FIGURE 2.

Identification of ALG-2-binding sites and subcellular localization of GFP-CHERP mutants. A, schematic diagrams of GFP-fused CHERP and its deletion mutants. CHERP has five distinct regions containing sequences similar to those designated SURP, CID (RNA polymerase II C-terminal domain-interacting domain), PRR (Pro-rich region), RS (Arg/Ser-rich region), and G-patch. Approximate positions of three motifs (PA repeat, PPYPHRFDYP, and PPPHGF) are indicated at the top bar and marked with small filled boxes in black and gray in each expression construct. Filled arrowhead indicates replacement of Phe⁶¹⁹ with Ser (F619S mutation). B, FW blot analysis of GFP-fused CHERP and its deletion mutants with biotin-labeled ALG-2. HEK293T cells expressing GFP-fused CHERP FL and mutant proteins were lysed and centrifuged at 10,000 × g for 10 min. GFP fusion proteins were immunoprecipitated with GFP-TrapA from the cleared cell lysates and subjected to FW blot analysis with biotin-labeled ALG-2 (bio-ALG-2) and WB analysis using anti-GFP mAb. C, HeLa cells expressing GFP-fused CHERP FL and deletion mutants were fixed in 4% paraformaldehyde in PBS and permeabilized with 0.1% Triton X-100. Then the cells were immunostained with anti-ALG-2 pAb. Nuclear DNA was stained with Hoechst 33342. Fluorescence signals in the merged images are represented in pseudocolors as follows: Hoechst, blue; GFP, green; ALG-2, red. Bars, 10 μm. D, HeLa cells expressing GFP-CHERP ΔRS were fixed in 4% paraformaldehyde in PBS and permeabilized with 0.1% Triton X-100. Then the cells were double-immunostained with anti-ALG-2 pAb (red) and anti-Sec31A mAb (blue). Bars, 5 μm. Lower panels are magnified images of upper panels.
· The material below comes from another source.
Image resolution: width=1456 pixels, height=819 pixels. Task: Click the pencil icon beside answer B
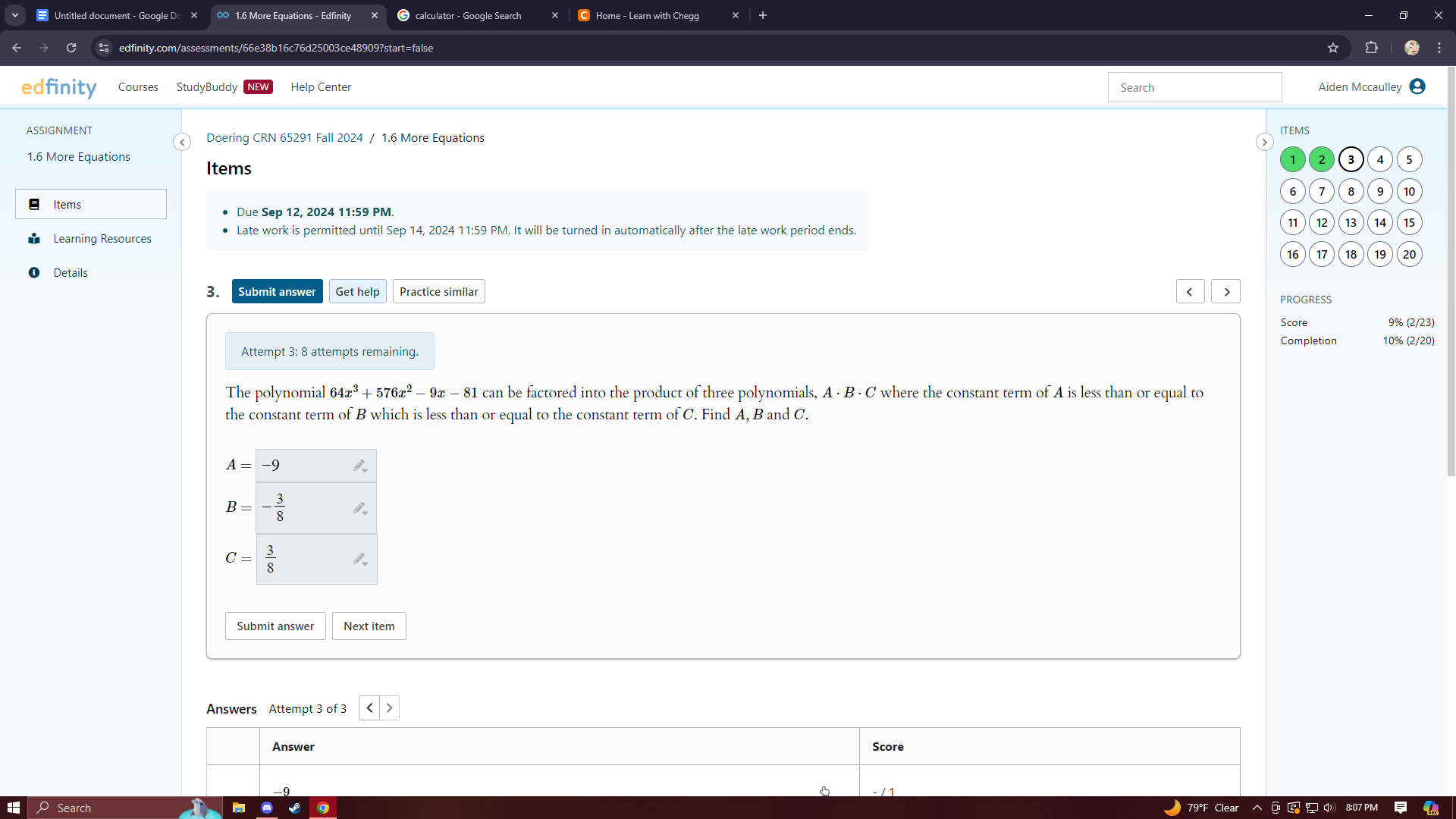(359, 507)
Arrows, Puncta of GFP-CHERP ΔRS are co-localized with those of ALG-2 and Sec31A. Solid arrowheads, puncta of GFP-CHERP ΔRS are co-localized only with those of ALG-2. Unfilled arrowheads, puncta of ALG-2 are co-localized only with those of Sec31A. Representative data obtained from at least two independent experiments are shown for B–D.